|Abstract:||A linear differential operator often has a nontrivial null space. One consequence for such an operator, L, is that solutions of equations of the form Lu=f are never unique if the null space contains more than the zero element: adding any nontrivial null function to any particular solution yields another solution. Out of the infinite set of functions satisfying the differential equation, the conventional way to select a desired solution is to require the solution (or its derivatives) to take on prescribed values at specified points, typically on the boundary of the domain over which the equation is defined. For some applications, however, it may be inconvenient or inappropriate to specify such boundary conditions. For certain problems in materials science, for example, it is more natural to specify the null-space component of the solution directly rather than indirectly via (often unknown) boundary conditions.
One particular example is atomic scale simulation of stress in metals. When calculations are made on a tiny scale, the edges of the metal, which would provide a boundary for the problem, are practically an infinite distance away. In this case, the conventional method is difficult to apply, even if it were computationally feasible. Instead, a natural alternative is to specify the null-space component to single out a particular solution.

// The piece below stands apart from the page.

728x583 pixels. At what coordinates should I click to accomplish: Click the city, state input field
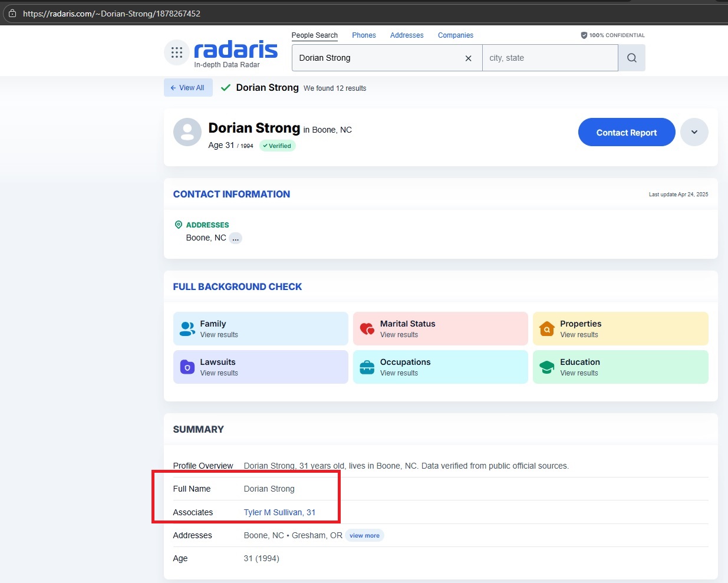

In this thesis, we will develop numerical methods for computing approximate solutions to linear differential equations subject to explicit specification of the null-space component. For this purpose we will develop discretized approximations to the null spaces of relevant differential operators as well as numerical solution procedures that take advantage of such an explicit representation. To the best of our knowledge, this explicit null-space approach and our implementation of it are new.
This thesis details the problem we seek to solve, discusses options for finding null bases, explains the explicit null bases we have found, and demonstrates a solution technique for solving the problem referenced above using a null space method.